WHAT THE TASK REQUIRES
Please reproduce the entries below exactly from the line holding "The image size is (996, 395)." through the last line, both included, and omit any pictures.

===== MATERIAL PROVIDED

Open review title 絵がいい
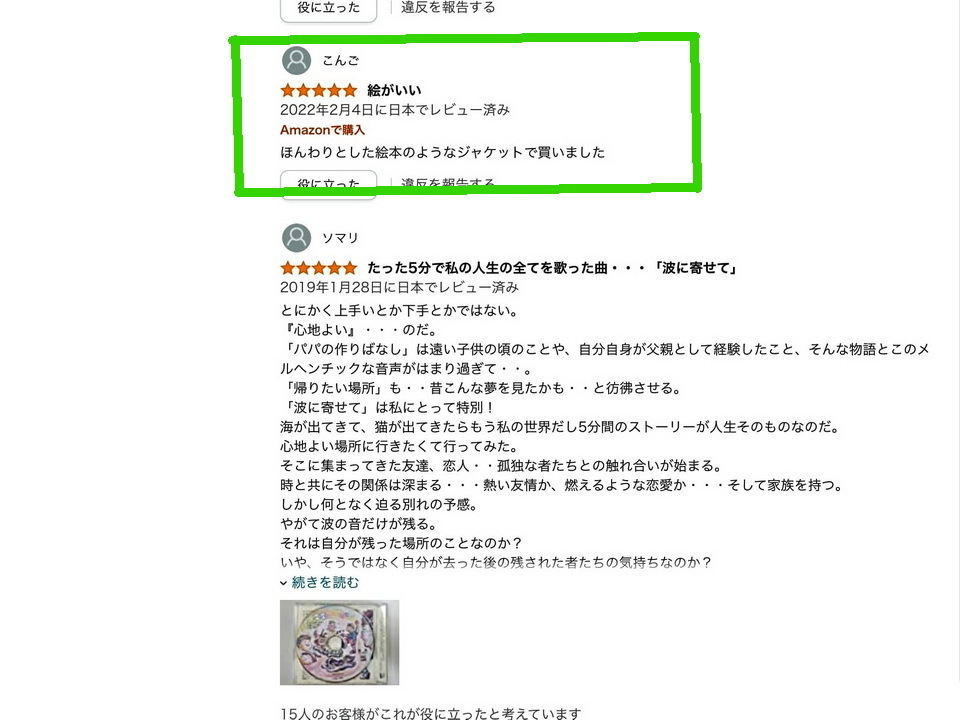tap(394, 91)
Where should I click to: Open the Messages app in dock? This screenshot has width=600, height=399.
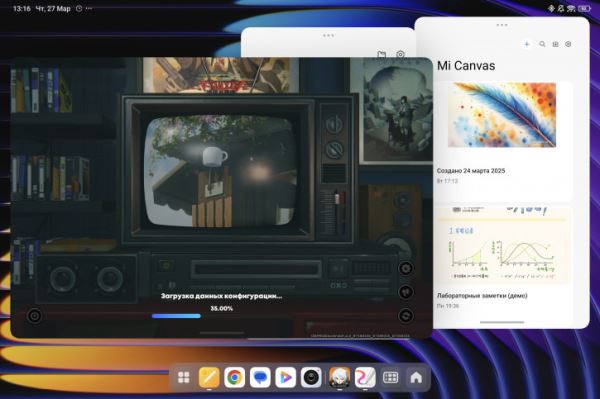coord(260,377)
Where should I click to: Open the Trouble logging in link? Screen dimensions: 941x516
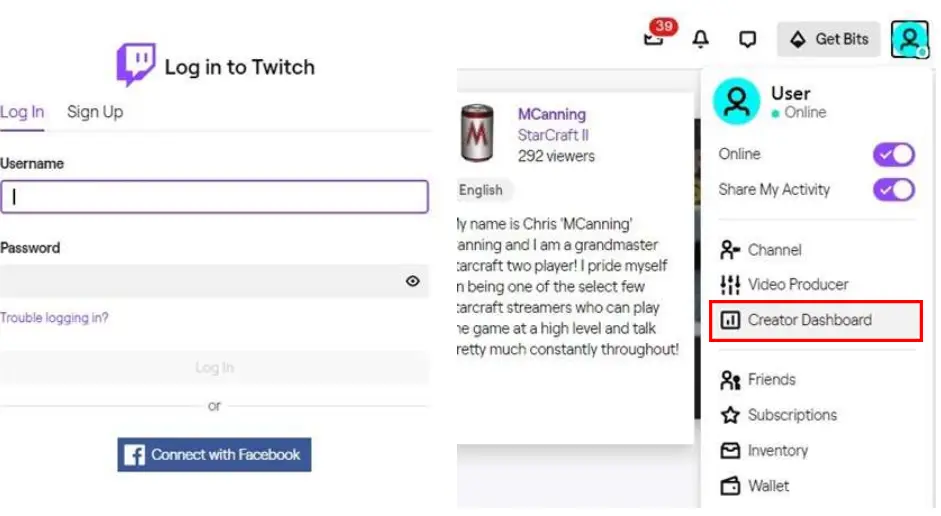tap(55, 318)
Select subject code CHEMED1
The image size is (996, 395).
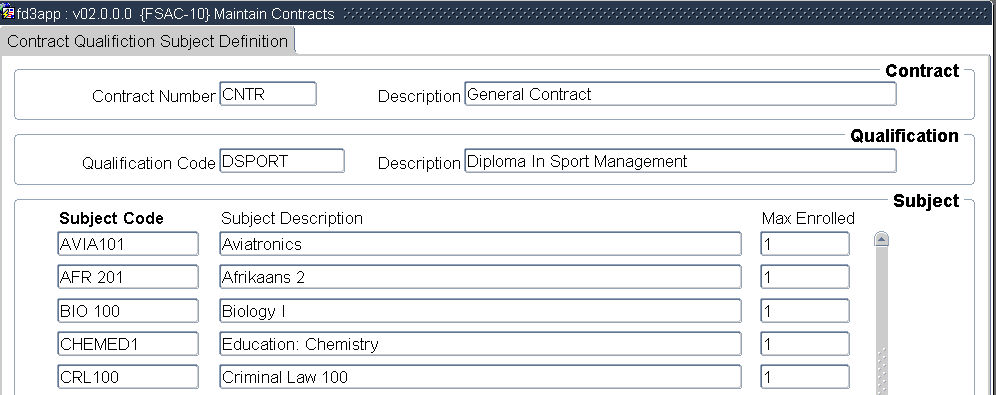tap(128, 344)
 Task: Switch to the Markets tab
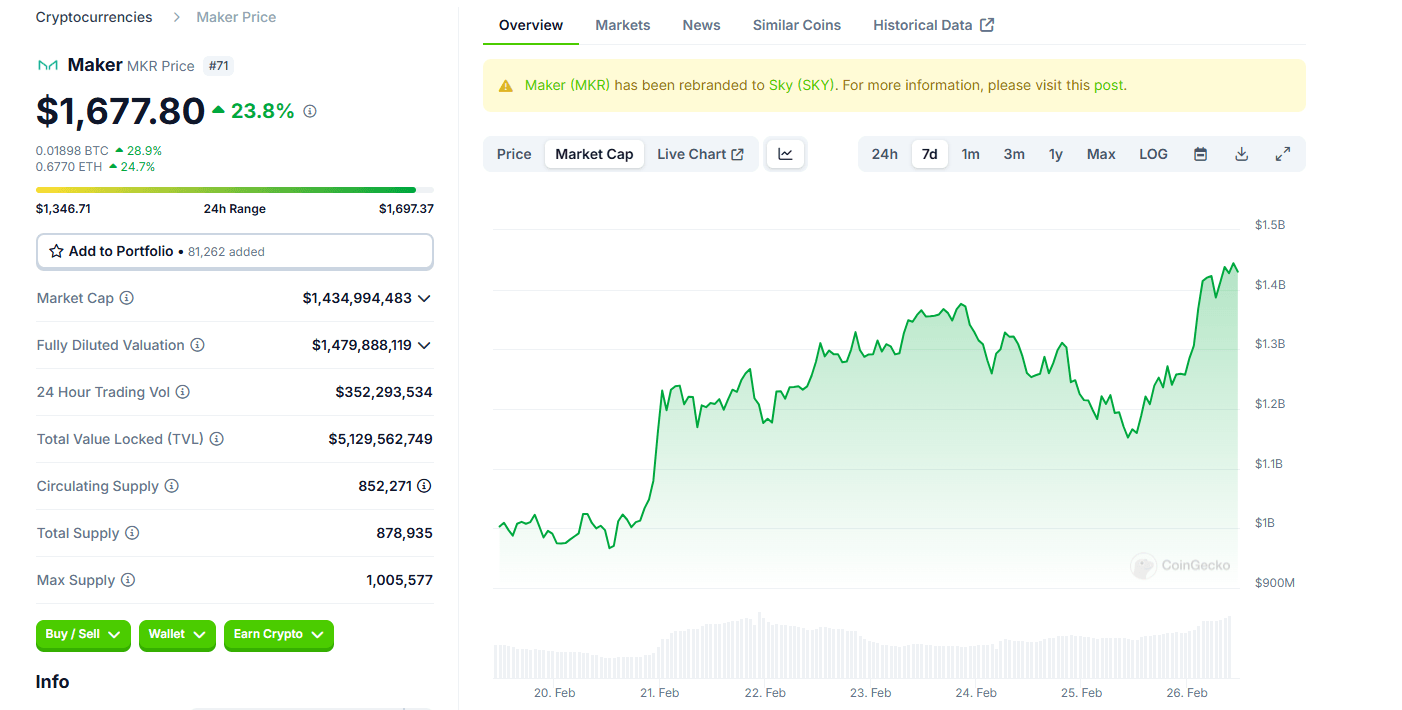coord(622,25)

==========

RESULT OF THE EXERCISE
The image size is (996, 395).
tap(128, 344)
 Task: Switch to the Markets tab
coord(622,25)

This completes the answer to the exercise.